Over the past calendar year, we’ve seen students come up with different types of games, web applications, and mobile apps. Some use cool graphic libraries and fun design choices while others take established products and remake them with their own twist. In all, students express their burgeoning skills in awesome ways.

App Academy teaching staff talked to us about the following projects but they’re just a sample of the great variety and quality of apps produced by students. We analyzed them with the help of one of the bootcamp’s top instructors.

Check them out!

3D Pong and JS Hero

Created by Taylor Wong (3D Pong) and Jay Schwartz (JS Hero), these are JavaScript projects that use the three.js library to render 3D graphics. Three.js is a cross-browser library and Application Programming Interface (API) usually used to “create and display animated 3D computer graphics in a web browser,” according to Wikipedia. The instructor says both of the apps are visually interesting and “not at all” within the scope of what we teach in the curriculum. This means they’re a “testament to how quickly our students can pick up new technologies and run with them that they can get results like this in a one-week period.”
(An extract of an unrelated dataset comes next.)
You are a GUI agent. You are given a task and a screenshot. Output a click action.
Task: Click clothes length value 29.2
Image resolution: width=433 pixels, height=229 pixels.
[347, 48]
Looking at 3D Pong, notice that highlights around the arena move according to where the ball is to help depth perception. “I thought that was a very clever trick that showcased some design chops as well,” the App Academy instructor tells us.

Code Dash

This was a “Flex Project” completed by just two students on deadline, Ameet Vadhia and Vickie Chen, an unusually small group for this type of project. The course instructor tells us the students impressed technically with their original idea and because it did not sacrifice aesthetics.

The game itself is a two-player online code-typing contest that, the instructor says, uses “a combination of Websockets and logic to simulate a real-time typing experience for players.” We tried playing it several times against the computer and other players. We won a couple of times!

Code Ninja

This project was made by a single student, Julian Compagni Portis, who overcame early technical problems to come up with something quite interesting. According to our instructor, the build “involves a lot of complex and dangerous features” including a user “repl”, which allows users to type code directly into the website to be executed. REPLs are Read–Eval–Print Loops, known as “shells” in computer programming environments that take single user inputs.

“[The student] had to do a lot of legwork to keep his website secure in spite of this, and also just included TONS of features that we didn’t think he’d have time for. [Including] bots and testing for each task. It truly is an above-and-beyond project and something we only allowed the student to do because he showed so much passion for it,” our instructor said.

Stocks Overflow

Created by Angelica Velasco, this stock application has a strong design background based off a then-unreleased version of the Robin Hood stock-and-finance app.

The developer took cues from Robin Hood’s screenshots of a pre-release version of the technology and decided to create her own. Almost as if she had come up with the idea. 

“In spite of not even having a complete website to work from, she did an amazing job. Turning out a project that was amazingly polished and just beautiful to look at. She also integrated multiple Finance APIs to generate the market data,” the instructor told us.